なんて素敵にジャパネスク(8)炎上編 氷室 冴子 集英社 1990-12 by G-Tools |
「もっと早く、あなたと出会うべきでした。そうすれば、わたしにも違う方法があったかもしれない」─謎めいたセリフを残して、自らの敗北を認めた帥の宮。瑠璃姫の活躍で東宮位を簒奪しようとする陰謀は砕かれた。しかし、何かが違う、間違っている。なぜか瑠璃姫の心はすっきりしない…。いやな予感は的中し、陰謀に隠された衝撃の真相が!? 帥の宮編、完結。

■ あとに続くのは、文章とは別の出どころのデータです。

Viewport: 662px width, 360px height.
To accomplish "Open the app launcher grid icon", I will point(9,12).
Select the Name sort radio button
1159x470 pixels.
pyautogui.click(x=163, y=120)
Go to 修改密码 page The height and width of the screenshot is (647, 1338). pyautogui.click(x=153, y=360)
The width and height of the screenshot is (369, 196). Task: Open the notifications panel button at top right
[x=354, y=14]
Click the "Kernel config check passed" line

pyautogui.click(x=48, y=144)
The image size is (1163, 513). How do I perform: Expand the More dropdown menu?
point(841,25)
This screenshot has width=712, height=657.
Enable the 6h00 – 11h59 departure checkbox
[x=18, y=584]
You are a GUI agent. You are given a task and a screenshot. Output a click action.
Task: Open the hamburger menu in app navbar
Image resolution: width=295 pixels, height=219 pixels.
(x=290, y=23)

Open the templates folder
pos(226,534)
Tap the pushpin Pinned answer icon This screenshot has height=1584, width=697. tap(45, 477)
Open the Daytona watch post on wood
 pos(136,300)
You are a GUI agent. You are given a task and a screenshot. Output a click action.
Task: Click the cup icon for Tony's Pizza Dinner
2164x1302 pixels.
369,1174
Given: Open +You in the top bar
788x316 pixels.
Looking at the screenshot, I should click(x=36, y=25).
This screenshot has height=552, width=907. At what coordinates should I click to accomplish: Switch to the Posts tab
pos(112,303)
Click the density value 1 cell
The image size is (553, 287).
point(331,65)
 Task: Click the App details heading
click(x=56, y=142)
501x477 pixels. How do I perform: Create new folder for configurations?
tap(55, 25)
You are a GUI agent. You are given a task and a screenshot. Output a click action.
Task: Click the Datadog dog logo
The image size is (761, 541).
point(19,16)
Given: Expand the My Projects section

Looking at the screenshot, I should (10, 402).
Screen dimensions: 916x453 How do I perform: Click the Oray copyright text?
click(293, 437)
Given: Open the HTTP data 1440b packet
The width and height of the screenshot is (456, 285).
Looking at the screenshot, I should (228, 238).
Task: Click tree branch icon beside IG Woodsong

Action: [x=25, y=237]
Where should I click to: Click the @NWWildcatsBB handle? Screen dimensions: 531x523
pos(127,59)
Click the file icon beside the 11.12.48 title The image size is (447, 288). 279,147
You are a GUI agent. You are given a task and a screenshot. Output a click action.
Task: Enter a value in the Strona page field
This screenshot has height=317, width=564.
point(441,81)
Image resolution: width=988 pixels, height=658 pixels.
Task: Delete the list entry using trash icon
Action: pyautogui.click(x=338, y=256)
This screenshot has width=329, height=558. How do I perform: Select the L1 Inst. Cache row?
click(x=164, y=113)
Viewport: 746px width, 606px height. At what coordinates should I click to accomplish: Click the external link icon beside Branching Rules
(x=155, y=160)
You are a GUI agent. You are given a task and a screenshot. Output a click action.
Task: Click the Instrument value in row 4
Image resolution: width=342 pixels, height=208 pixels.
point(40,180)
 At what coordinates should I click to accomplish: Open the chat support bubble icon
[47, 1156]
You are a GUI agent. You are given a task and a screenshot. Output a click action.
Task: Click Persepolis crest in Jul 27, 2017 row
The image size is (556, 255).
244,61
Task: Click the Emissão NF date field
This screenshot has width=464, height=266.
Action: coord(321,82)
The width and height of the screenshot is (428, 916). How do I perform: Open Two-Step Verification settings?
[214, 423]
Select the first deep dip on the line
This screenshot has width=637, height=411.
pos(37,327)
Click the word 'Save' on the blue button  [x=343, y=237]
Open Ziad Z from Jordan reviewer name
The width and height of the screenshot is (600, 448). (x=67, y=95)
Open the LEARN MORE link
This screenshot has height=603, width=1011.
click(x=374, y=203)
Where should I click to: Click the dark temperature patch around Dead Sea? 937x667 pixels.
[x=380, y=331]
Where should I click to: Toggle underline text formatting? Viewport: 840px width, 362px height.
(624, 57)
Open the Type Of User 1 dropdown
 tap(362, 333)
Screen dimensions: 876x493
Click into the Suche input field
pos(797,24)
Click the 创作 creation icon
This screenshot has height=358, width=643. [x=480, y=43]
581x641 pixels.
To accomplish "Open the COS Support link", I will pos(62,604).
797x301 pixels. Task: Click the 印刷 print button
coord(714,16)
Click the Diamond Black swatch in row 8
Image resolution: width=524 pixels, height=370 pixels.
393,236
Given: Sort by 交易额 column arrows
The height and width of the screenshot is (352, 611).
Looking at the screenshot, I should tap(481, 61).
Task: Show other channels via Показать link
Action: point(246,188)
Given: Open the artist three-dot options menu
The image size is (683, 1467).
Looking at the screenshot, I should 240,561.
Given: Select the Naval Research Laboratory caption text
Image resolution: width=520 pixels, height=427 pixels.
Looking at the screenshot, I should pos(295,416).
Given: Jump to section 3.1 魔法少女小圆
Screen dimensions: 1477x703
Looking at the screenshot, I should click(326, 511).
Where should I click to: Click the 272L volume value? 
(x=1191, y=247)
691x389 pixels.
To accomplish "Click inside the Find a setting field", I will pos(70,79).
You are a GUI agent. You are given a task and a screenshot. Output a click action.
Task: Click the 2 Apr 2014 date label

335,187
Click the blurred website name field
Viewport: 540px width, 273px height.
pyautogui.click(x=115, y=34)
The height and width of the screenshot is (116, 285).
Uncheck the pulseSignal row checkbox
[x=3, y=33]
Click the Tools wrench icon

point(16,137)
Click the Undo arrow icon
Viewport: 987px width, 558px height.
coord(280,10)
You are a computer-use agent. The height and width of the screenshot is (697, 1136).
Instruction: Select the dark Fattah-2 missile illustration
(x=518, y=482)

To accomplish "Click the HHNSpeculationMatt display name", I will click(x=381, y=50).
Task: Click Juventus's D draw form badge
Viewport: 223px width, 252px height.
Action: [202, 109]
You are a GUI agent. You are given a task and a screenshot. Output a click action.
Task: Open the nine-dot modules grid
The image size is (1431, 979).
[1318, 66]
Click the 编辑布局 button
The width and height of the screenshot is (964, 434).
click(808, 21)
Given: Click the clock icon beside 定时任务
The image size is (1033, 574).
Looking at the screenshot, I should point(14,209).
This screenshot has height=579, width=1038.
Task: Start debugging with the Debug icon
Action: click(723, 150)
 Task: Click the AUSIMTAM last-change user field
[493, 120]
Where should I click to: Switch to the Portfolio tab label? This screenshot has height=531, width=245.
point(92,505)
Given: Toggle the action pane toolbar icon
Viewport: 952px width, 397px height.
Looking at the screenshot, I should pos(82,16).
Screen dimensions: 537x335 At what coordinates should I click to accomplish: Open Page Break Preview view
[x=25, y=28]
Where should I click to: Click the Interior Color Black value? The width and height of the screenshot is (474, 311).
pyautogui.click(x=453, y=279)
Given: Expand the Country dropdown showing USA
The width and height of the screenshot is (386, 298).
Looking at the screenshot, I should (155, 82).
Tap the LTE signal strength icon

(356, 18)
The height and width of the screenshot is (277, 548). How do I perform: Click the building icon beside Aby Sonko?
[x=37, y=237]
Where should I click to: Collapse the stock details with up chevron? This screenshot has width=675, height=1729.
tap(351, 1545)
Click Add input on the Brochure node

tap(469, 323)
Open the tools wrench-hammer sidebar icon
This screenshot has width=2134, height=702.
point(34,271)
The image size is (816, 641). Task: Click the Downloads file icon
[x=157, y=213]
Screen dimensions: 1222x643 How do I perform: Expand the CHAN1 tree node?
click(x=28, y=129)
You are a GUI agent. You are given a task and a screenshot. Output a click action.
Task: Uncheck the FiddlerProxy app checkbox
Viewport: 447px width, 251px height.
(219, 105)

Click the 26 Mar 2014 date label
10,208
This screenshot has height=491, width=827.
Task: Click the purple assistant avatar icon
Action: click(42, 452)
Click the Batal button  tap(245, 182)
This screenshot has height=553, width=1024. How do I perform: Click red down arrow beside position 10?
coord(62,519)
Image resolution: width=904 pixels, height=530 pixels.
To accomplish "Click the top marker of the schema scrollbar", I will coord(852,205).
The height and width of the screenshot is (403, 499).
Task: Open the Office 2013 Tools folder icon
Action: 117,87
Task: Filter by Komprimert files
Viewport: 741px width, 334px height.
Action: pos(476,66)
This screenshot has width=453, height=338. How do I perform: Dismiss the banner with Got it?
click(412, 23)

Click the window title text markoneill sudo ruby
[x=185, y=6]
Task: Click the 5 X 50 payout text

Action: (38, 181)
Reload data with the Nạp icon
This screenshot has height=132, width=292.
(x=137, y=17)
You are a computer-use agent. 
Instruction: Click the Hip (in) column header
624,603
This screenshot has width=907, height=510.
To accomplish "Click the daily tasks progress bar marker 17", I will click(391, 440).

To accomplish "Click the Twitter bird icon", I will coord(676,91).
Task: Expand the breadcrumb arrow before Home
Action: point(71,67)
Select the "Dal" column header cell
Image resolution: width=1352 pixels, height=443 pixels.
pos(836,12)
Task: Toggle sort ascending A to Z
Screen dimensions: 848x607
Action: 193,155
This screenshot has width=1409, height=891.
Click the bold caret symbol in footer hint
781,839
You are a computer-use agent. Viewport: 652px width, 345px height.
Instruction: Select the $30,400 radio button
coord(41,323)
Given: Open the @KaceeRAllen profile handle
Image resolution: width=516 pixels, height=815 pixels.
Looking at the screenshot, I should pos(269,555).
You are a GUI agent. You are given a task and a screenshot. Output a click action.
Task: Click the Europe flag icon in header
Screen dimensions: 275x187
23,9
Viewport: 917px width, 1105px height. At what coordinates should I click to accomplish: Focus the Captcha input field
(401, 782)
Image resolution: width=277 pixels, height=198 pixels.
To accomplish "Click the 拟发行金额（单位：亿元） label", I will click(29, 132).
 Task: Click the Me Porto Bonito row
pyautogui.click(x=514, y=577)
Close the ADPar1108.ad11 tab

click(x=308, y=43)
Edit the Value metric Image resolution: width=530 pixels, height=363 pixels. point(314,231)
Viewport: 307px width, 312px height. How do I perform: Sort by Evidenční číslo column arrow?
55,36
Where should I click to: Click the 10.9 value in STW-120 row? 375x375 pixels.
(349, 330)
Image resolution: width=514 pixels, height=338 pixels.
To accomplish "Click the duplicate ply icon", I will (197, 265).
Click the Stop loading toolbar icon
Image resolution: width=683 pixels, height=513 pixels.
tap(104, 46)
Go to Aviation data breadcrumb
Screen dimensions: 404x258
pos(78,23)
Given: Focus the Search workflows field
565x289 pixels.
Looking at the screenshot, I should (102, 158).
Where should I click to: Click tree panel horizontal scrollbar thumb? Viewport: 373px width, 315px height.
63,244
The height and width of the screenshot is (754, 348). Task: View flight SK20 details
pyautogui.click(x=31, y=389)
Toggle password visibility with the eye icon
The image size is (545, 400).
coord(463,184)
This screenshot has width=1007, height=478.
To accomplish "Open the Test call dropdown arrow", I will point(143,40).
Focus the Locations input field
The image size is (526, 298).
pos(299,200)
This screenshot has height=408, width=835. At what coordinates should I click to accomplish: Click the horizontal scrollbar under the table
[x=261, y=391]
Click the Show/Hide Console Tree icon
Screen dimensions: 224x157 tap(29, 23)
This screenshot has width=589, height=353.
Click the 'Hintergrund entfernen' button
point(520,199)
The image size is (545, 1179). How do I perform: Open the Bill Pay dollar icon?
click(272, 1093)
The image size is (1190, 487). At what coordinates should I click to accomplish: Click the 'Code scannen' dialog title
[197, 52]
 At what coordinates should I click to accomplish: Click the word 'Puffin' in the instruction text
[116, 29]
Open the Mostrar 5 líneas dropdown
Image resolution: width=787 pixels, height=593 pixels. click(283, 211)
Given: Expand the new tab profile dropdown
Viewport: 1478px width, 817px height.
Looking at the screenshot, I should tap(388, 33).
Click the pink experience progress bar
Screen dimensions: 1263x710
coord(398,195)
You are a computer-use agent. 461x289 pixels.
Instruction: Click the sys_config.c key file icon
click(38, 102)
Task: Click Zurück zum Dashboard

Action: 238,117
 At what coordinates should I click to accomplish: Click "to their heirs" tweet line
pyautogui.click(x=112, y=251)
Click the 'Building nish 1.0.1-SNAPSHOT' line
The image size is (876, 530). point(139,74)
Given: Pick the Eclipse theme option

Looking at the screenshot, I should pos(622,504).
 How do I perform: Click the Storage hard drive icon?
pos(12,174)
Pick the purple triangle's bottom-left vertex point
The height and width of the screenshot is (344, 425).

長かった帥の宮をもう裏の主役(表の主役はもちろん瑠璃姫)とするシリーズも完結です。もうここまで来るとノンストップで読んでしまいました。実は7巻を読んだ直後にはすぐ読んでしまったのですが、きちんとした文章にできなかったので、感想としてこのブログに載せるのが遅くなってしまいました(^^;)
ストーリーに関して書いても、作者・氷室冴子さんの文章に勝るものはないでしょうから書きませんが、思えばこの帥の宮という人物、これまでその智略・行動力・判断力・冷酷さがこれでもかと描かれてきた一方で、不思議と全く野心家という印象はないのですよね。そう描かれていない。
だから、今までずっと「一品の宮になる」「今まで捨て宮同然だったから、かえって地位に執着する」と説明されても、なんだか腑に落ちない。そして、この巻を読むとやっぱり!と。すんなりと心に入ってきます。もう吉野君編の時と同じぐらい、いやそれ以上に涙腺が緩みっぱなしでした。例によって列車内で読んでますから、ちょっと恥ずかしいのですけどね(汗)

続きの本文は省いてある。